Permasalahan ketiga adalah korupsi. Menurut Al Araf, modus utama korupsi di organisasi Satpol PP adalah penyelewengan anggaran rutin dan anggaran kegiatan Satpol PP yang dialokasikan dalam APBD. "Dengan cara membuat laporan keuangan yang telah di markup atau bahkan membuat laporan fiktif tanpa kegiatan," lontarnya.

Akar permasalahan di dalam organisasi Satpol PP, kata Al Araf, adalah longgarnya ketentuan hukum yang tidak memberikan batasan memadai terhadap Satpol PP terutama dari sisi tugas, wewenang, organisasi, jumlah personel, dan peralatan yang digunakan.

Selain itu, kata Al Araf, adanya kegagalan tata kelola pemerintahan yang tidak melibatkan partisipasi masyarakat dan tidak menerapkan prinsip good governance dalam membuat kebijakan daerah serta menerapkannya.

Permasalahan lain adalah, peraturan daerah dinilai tidak demokratis yang proses pembuatannya sedikit sekali melibatkan masyarakat dan hanya merepresentasikan kepentingan kelompok tertentu. "Akhirnya pada proses penegakannya lebih mengedepankan cara-cara represif," ujarnya.

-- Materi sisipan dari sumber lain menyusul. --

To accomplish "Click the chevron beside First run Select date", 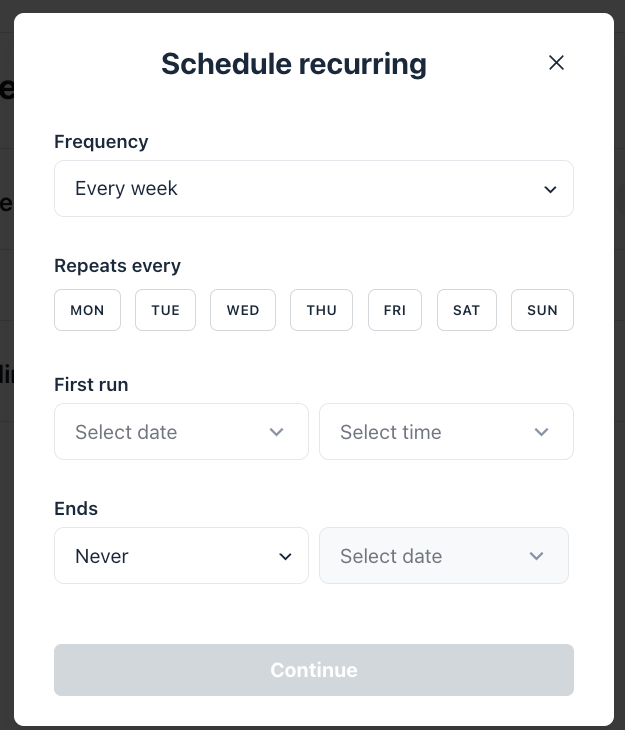I will (x=277, y=432).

Permasalahan lain adalah penataan ruang yang tidak baik sehingga banyak terjadi penggusuran. "Fakta lain adalah kuatnya perilaku militerisme dan lemahnya profesionalisme serta tumpang tindih kewenangan pengamanan dan penegakan hukum dalam tubuh Satpol PP," lontarnya.

2 komentar:

  1. gak pejabat gak satpol pp semua korupsi!.. ya ampun mau dibawa kmana negara ini?

    BalasHapus
  2. kliatanya korupsi memang sudah mengakar dan membudaya. walaupun sudah diberantas tetapi jika tidak sampai ke akar"nya pasti akan terus tumbuh pada generasi"berikutnya. lebih baik dimulai dari diri kita masing"untuk berkata tidak pada korupsi.